─── Material ───
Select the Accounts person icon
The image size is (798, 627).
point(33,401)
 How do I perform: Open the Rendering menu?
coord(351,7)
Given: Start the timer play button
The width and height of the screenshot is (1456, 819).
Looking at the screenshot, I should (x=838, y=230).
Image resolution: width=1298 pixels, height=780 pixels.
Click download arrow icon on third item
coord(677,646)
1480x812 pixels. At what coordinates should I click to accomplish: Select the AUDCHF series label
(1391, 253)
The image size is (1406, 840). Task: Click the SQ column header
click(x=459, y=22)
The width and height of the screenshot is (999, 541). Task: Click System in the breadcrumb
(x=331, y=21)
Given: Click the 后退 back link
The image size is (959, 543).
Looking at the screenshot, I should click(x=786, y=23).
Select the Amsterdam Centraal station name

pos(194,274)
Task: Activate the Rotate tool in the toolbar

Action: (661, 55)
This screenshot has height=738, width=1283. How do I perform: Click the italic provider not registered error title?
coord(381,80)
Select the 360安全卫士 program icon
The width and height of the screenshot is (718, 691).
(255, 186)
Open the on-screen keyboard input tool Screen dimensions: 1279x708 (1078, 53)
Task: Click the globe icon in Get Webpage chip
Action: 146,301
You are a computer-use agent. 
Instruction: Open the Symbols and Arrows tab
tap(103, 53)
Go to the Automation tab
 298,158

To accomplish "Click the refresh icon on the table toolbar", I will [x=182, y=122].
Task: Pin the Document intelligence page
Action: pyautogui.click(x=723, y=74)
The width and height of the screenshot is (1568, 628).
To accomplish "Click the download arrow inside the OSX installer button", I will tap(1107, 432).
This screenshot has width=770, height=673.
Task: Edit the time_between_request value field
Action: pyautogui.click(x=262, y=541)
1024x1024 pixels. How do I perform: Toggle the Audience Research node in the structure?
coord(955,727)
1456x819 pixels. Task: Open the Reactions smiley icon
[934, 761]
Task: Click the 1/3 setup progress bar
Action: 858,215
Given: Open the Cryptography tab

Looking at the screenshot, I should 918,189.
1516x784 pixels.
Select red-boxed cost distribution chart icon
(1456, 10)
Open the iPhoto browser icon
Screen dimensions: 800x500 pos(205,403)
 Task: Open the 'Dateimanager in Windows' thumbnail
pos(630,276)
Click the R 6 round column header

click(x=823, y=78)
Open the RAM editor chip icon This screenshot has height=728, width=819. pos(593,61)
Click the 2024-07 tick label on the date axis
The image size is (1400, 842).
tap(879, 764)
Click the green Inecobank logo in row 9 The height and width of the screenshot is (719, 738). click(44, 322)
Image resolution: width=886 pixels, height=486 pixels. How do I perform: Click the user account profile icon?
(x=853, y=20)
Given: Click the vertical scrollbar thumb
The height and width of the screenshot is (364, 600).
───
* Your objective
Copy out all of the records above word for word, without changing anything.

* Task output
Select the Accounts person icon
The image size is (798, 627).
point(33,401)
 How do I perform: Open the Rendering menu?
coord(351,7)
Given: Start the timer play button
The width and height of the screenshot is (1456, 819).
Looking at the screenshot, I should (x=838, y=230).
Image resolution: width=1298 pixels, height=780 pixels.
Click download arrow icon on third item
coord(677,646)
1480x812 pixels. At what coordinates should I click to accomplish: Select the AUDCHF series label
(1391, 253)
The image size is (1406, 840). Task: Click the SQ column header
click(x=459, y=22)
The width and height of the screenshot is (999, 541). Task: Click System in the breadcrumb
(x=331, y=21)
Given: Click the 后退 back link
The image size is (959, 543).
Looking at the screenshot, I should click(x=786, y=23).
Select the Amsterdam Centraal station name

pos(194,274)
Task: Activate the Rotate tool in the toolbar

Action: (661, 55)
This screenshot has height=738, width=1283. How do I perform: Click the italic provider not registered error title?
coord(381,80)
Select the 360安全卫士 program icon
The width and height of the screenshot is (718, 691).
(255, 186)
Open the on-screen keyboard input tool Screen dimensions: 1279x708 (1078, 53)
Task: Click the globe icon in Get Webpage chip
Action: 146,301
You are a computer-use agent. 
Instruction: Open the Symbols and Arrows tab
tap(103, 53)
Go to the Automation tab
 298,158

To accomplish "Click the refresh icon on the table toolbar", I will [x=182, y=122].
Task: Pin the Document intelligence page
Action: pyautogui.click(x=723, y=74)
The width and height of the screenshot is (1568, 628).
To accomplish "Click the download arrow inside the OSX installer button", I will tap(1107, 432).
This screenshot has width=770, height=673.
Task: Edit the time_between_request value field
Action: pyautogui.click(x=262, y=541)
1024x1024 pixels. How do I perform: Toggle the Audience Research node in the structure?
coord(955,727)
1456x819 pixels. Task: Open the Reactions smiley icon
[934, 761]
Task: Click the 1/3 setup progress bar
Action: 858,215
Given: Open the Cryptography tab

Looking at the screenshot, I should 918,189.
1516x784 pixels.
Select red-boxed cost distribution chart icon
(1456, 10)
Open the iPhoto browser icon
Screen dimensions: 800x500 pos(205,403)
 Task: Open the 'Dateimanager in Windows' thumbnail
pos(630,276)
Click the R 6 round column header

click(x=823, y=78)
Open the RAM editor chip icon This screenshot has height=728, width=819. pos(593,61)
Click the 2024-07 tick label on the date axis
The image size is (1400, 842).
tap(879, 764)
Click the green Inecobank logo in row 9 The height and width of the screenshot is (719, 738). click(44, 322)
Image resolution: width=886 pixels, height=486 pixels. How do I perform: Click the user account profile icon?
(x=853, y=20)
Given: Click the vertical scrollbar thumb
The height and width of the screenshot is (364, 600).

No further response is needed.